__Requirement 1__. Do these statements agree with the German Shepherd forum thread below? For each, answer yes or no and quote the deciding words of the thread exactly. (a) The dog belonging to dds7155 is ten years old. (b) After becoming attached to lisa127, the female GSD at the shelter stayed friendly with strangers. (c) Yvonne G says she will always have a doberman.

# My German Shepherd



## dds7155 (Nov 8, 2013)

he's old now ,10 , even with the faults of this breed i will always have one ,,


----------



## lisa127 (Nov 8, 2013)

He is stunning. GSD's have always been my favorite breed, though I mostly choose mutts. I understand what Tom was saying and agree with it. I also agree with him in saying that if you find a good one, there is no better dog. 

I used to work at an animal shelter. We had a female GSD come in and I took her outside for a walk. She was wonderful and friendly with me and the people we saw on our walk. Same thing for our next walk. By the following week she was attached to me. At that point when we went on walks she was no longer so friendly with strangers and would not allow them to approach anymore. In fact, she wouldn't let someone approach who had approached on our first walk.

I know you have to be careful with the breed. But I can't help but love their loyalty and protectiveness of the people they love.


----------



## Yvonne G (Nov 8, 2013)

That's the way I feel about dobermans...I'll always have one.

Your dog is beautiful.


----------



## kathyth (Nov 8, 2013)

He is gorgeous!


----------



## dds7155 (Nov 8, 2013)

Thank you, we all love our dogs don't we


----------



## wellington (Nov 8, 2013)

He is a nice looking dog. Yes, we do all love our dogs.


----------



## thatrebecca (Nov 8, 2013)

Gorgeous! Thanks for sharing.


----------



## Kara (Nov 8, 2013)

We DO love our dogs! Yours is beautiful. Are you getting a puppy?


----------



## AnnV (Nov 10, 2013)

Gorgeous!
I am biased, though.


----------

__Records supplied__.
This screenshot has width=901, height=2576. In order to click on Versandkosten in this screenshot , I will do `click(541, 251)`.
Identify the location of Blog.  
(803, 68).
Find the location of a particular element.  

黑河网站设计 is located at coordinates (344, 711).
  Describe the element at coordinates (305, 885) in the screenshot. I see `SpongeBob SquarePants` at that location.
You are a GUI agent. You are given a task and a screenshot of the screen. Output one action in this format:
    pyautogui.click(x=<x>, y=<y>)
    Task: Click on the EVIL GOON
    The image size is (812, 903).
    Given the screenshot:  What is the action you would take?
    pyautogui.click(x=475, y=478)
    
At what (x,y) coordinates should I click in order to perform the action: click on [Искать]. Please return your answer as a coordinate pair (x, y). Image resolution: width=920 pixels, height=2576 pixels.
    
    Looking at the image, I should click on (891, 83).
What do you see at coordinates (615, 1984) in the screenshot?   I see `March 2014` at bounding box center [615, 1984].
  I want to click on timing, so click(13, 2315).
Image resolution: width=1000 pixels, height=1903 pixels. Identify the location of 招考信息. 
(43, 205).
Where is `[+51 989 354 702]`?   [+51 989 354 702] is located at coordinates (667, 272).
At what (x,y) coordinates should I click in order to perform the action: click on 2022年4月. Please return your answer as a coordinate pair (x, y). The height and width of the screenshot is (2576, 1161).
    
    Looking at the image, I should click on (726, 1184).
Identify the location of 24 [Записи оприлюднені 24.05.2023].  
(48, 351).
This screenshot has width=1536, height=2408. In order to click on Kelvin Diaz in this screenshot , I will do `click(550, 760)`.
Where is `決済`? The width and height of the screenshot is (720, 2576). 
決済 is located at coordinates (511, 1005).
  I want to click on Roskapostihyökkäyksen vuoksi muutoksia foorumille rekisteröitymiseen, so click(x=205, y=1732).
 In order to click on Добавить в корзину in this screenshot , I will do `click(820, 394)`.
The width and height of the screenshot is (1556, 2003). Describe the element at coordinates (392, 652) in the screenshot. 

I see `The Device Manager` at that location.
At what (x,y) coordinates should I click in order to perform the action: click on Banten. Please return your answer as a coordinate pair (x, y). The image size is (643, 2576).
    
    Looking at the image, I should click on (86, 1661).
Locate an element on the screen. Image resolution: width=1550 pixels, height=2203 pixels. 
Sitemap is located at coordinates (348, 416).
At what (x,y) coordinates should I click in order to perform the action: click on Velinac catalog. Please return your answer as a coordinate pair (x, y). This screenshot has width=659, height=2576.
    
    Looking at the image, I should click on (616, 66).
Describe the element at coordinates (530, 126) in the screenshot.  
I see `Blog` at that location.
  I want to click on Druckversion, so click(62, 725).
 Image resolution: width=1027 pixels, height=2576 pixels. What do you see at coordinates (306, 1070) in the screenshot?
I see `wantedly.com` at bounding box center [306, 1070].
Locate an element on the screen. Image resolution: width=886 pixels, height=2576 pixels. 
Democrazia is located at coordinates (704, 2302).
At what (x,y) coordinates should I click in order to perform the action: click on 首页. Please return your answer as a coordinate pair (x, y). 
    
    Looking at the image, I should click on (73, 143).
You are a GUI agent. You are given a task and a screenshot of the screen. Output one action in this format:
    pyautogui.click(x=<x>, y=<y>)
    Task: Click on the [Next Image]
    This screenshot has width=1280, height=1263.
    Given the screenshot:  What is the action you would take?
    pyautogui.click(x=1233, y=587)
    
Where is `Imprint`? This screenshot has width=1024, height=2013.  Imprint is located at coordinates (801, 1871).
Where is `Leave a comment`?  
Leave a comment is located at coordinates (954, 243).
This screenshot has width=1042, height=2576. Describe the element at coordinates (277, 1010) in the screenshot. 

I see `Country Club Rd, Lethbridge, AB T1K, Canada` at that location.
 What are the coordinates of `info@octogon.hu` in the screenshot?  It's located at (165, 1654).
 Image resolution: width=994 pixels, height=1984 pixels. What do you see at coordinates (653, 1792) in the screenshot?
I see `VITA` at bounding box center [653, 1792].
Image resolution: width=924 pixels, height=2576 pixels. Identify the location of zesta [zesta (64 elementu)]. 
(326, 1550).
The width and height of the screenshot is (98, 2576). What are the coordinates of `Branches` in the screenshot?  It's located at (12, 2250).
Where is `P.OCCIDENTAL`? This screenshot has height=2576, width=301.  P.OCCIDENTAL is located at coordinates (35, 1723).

__Requirement 2__. Format the records above as a JSON list of strings, one string per line and blank lines left out. Begin at the start of the records and stop after the line that contains "Describe the element at coordinates (305, 885)".

__Complete answer 1__.
(a) Yes: "he's old now ,10"
(b) No: "she was no longer so friendly with strangers and would not allow them to approach anymore"
(c) Yes: "That's the way I feel about dobermans...I'll always have one."

__Complete answer 2__.
[
  "This screenshot has width=901, height=2576. In order to click on Versandkosten in this screenshot , I will do `click(541, 251)`.",
  "Identify the location of Blog.  ",
  "(803, 68).",
  "Find the location of a particular element.  ",
  "黑河网站设计 is located at coordinates (344, 711).",
  "  Describe the element at coordinates (305, 885) in the screenshot. I see `SpongeBob SquarePants` at that location."
]